_TO BE DONE:_ Rewrite the rows from the line containing "You are a computer-use agent. This" through the line containing "coord(255,246)", renaming "computer-use agent" to "screen-control agent" and leaving everything else unchanged.

# # # #

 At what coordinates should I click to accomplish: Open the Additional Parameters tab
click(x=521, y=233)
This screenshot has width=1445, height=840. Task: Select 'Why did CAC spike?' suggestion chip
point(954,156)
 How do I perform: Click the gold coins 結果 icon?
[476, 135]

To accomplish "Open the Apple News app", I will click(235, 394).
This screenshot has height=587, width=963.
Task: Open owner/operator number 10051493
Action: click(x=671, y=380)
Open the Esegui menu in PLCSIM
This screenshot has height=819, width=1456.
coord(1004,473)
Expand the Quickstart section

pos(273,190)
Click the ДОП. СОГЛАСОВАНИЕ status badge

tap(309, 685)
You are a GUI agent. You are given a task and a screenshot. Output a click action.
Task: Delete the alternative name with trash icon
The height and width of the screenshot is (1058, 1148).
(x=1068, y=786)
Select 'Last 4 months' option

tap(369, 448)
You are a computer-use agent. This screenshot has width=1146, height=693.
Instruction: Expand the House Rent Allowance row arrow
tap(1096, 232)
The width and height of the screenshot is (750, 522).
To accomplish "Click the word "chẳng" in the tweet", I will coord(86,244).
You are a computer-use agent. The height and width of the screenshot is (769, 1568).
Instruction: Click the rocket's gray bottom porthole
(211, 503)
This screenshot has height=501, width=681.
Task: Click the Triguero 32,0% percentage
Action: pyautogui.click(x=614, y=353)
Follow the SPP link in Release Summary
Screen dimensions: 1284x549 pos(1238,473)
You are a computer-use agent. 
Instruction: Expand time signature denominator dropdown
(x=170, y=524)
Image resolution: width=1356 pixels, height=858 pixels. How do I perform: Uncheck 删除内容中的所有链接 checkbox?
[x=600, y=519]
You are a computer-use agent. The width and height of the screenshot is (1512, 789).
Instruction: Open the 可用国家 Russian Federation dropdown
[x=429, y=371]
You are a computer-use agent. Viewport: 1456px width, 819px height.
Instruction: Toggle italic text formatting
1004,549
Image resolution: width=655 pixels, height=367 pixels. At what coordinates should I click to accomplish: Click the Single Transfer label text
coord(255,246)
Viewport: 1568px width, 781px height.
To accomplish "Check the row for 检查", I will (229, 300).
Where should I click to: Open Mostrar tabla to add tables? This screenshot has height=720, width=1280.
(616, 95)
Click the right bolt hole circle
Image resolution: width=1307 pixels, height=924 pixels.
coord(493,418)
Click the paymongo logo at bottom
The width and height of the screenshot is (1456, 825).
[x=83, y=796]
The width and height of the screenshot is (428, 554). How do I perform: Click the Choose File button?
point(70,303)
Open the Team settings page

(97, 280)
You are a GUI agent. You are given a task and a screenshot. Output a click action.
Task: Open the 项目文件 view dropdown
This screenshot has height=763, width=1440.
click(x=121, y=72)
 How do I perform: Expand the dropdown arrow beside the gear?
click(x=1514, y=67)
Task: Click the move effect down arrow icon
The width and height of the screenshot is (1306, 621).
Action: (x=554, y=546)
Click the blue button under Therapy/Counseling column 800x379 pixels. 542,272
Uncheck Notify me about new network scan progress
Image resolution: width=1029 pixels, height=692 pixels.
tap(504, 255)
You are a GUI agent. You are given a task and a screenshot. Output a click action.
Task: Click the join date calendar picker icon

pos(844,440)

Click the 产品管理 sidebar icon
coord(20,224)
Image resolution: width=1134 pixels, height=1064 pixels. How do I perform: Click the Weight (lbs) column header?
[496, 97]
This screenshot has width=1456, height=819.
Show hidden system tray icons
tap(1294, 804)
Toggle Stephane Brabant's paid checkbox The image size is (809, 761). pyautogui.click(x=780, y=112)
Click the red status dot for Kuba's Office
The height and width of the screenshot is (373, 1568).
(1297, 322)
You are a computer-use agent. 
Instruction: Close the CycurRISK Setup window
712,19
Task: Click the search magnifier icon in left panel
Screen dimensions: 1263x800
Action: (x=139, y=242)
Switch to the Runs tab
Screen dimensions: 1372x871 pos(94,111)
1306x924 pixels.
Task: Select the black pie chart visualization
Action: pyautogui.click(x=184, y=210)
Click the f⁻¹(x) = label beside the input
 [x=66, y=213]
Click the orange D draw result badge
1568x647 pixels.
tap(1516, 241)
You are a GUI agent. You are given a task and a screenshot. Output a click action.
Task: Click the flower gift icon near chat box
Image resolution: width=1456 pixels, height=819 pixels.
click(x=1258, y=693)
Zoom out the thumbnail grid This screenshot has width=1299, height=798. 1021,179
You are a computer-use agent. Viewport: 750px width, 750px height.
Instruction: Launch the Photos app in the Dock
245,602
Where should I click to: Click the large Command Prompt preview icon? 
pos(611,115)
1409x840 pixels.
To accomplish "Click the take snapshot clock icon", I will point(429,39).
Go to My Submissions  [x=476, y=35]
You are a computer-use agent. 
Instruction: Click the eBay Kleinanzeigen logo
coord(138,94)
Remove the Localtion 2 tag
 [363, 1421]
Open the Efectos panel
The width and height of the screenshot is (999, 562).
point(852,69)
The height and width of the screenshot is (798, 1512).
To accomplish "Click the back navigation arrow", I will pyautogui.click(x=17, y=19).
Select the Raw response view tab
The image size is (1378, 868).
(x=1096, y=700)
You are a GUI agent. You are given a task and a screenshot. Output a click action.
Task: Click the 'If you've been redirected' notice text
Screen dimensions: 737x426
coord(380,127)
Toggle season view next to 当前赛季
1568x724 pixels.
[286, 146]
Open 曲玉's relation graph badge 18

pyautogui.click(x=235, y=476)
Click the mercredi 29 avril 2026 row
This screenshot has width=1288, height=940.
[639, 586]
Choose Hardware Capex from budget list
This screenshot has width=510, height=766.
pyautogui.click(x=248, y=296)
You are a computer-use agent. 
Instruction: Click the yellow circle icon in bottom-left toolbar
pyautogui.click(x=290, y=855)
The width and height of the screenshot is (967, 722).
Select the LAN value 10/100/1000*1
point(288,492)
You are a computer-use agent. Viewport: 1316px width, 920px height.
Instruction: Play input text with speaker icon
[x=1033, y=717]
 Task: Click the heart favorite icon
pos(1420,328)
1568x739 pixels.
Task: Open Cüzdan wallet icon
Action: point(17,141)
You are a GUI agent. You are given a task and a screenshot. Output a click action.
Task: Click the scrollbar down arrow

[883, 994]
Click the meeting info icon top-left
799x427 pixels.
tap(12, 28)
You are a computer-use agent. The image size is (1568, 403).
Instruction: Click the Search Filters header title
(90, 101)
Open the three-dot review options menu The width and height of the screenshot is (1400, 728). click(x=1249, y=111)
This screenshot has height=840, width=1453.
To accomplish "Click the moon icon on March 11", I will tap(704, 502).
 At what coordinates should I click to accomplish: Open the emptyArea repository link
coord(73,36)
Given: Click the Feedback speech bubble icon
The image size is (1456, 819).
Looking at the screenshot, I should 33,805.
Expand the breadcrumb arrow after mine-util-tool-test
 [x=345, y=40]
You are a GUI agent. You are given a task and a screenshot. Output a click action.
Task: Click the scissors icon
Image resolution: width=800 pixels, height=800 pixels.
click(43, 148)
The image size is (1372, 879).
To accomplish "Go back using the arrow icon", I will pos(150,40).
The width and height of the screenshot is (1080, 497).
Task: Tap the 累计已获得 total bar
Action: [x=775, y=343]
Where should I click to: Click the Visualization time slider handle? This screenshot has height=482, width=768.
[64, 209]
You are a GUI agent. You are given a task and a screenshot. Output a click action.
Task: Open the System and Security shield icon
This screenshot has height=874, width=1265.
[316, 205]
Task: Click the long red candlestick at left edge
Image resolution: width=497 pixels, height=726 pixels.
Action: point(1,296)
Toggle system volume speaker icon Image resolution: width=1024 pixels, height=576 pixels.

# # # #

_EXERCISE SOLUTION:_
You are a screen-control agent. This screenshot has width=1146, height=693.
Instruction: Expand the House Rent Allowance row arrow
tap(1096, 232)
The width and height of the screenshot is (750, 522).
To accomplish "Click the word "chẳng" in the tweet", I will coord(86,244).
You are a screen-control agent. The height and width of the screenshot is (769, 1568).
Instruction: Click the rocket's gray bottom porthole
(211, 503)
This screenshot has height=501, width=681.
Task: Click the Triguero 32,0% percentage
Action: pyautogui.click(x=614, y=353)
Follow the SPP link in Release Summary
Screen dimensions: 1284x549 pos(1238,473)
You are a screen-control agent. 
Instruction: Expand time signature denominator dropdown
(x=170, y=524)
Image resolution: width=1356 pixels, height=858 pixels. How do I perform: Uncheck 删除内容中的所有链接 checkbox?
[x=600, y=519]
You are a screen-control agent. The width and height of the screenshot is (1512, 789).
Instruction: Open the 可用国家 Russian Federation dropdown
[x=429, y=371]
You are a screen-control agent. Viewport: 1456px width, 819px height.
Instruction: Toggle italic text formatting
1004,549
Image resolution: width=655 pixels, height=367 pixels. At what coordinates should I click to accomplish: Click the Single Transfer label text
coord(255,246)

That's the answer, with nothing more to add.